Add streaming to acall #158

mneedham · 2024-07-25T06:17:25Z

@liyin2015 I played around with how to add streaming to the acall function, but I dunno whether this is the right way to do it as I'm a newbie when it comes to using async.

So I've just implemented it for the Ollama Client for the time being.

Let me know what you think?

mneedham · 2024-07-25T06:18:20Z

And here's how you use it:

async def my_fn(stream_response=True):
    model_client = OllamaClient(host="http://localhost:11434")
    model_kwargs = {"model": "llama3.1", "stream": stream_response}
    generator = Generator(model_client=model_client, model_kwargs=model_kwargs)

    response = await generator.acall({"input_str": "What would happen if a lion and an elephant met three dogs and four hyenas?"})
    if stream_response:
      async for chunk in response.data:
          print(chunk, end='', flush=True)
    else:
      print(response.data)

y = asyncio.run(my_fn())

That's quite an interesting scenario!

If a lion and an elephant were to meet with three dogs and four hyenas, I think the outcome would depend on various factors such as the size and ferocity of each individual animal.

Initially, the lion might try to assert its dominance over the smaller animals (the three dogs). However, the presence of the elephant and the hyenas could change the dynamics. Elephants are known for their strength and memory, so they might be wary of the lion's intentions.

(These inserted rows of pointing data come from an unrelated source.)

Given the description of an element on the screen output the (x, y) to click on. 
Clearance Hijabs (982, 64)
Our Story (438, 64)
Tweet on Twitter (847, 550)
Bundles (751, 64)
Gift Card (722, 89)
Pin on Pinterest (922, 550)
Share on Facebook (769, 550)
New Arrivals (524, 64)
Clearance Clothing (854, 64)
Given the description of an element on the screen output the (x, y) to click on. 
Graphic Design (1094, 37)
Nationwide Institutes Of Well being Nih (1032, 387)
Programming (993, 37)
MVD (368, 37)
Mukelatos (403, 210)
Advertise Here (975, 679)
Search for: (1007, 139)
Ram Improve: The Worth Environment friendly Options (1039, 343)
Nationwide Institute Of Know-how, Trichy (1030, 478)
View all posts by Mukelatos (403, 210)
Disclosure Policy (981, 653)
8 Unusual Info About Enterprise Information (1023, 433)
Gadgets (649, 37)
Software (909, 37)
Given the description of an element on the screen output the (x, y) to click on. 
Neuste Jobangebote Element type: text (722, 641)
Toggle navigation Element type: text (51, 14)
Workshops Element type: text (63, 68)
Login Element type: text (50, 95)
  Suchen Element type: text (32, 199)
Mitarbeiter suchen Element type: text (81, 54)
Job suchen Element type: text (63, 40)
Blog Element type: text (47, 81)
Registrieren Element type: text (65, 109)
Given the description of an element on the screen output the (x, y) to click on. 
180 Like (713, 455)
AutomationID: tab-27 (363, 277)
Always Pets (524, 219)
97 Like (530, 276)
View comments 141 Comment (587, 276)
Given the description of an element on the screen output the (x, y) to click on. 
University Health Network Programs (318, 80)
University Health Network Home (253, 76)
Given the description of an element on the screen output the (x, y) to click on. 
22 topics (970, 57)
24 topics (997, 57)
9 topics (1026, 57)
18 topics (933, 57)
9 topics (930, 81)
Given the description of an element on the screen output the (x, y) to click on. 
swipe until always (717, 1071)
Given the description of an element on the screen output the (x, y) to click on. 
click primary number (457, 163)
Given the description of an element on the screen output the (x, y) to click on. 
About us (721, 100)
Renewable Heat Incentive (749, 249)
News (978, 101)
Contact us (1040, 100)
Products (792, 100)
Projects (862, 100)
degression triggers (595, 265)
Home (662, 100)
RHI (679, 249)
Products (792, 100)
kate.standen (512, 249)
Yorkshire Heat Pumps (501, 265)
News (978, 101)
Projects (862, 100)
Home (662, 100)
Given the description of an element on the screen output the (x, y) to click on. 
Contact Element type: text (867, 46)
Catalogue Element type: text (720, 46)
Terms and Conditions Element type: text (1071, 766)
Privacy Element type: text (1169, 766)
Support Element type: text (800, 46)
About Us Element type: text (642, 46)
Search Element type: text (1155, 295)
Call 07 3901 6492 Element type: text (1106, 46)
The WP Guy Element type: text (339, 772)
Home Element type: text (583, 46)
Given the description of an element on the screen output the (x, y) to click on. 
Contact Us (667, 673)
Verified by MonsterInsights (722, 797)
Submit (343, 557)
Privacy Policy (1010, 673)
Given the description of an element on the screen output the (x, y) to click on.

The four hyenas, being scavengers and often seen as a pack, would likely try to capitalize on any potential chaos. They're known for their cunning and ability to work together, which could put them at an advantage in this scenario.

The three dogs, depending on their breed and temperament, might either run away or try to join forces with the hyenas against the lion and elephant.

Ultimately, it would likely be a chaotic scene, with each animal trying to protect itself. The size and strength of the lion and elephant would initially give them an advantage, but if the dogs and hyenas were able to work together, they might be able to drive out or distract the larger predators, creating an opportunity for escape or counterattack.

Of course, this is all speculation, and in reality, such a scenario would likely play out differently depending on various factors like habitat, weather conditions, and individual animal personalities!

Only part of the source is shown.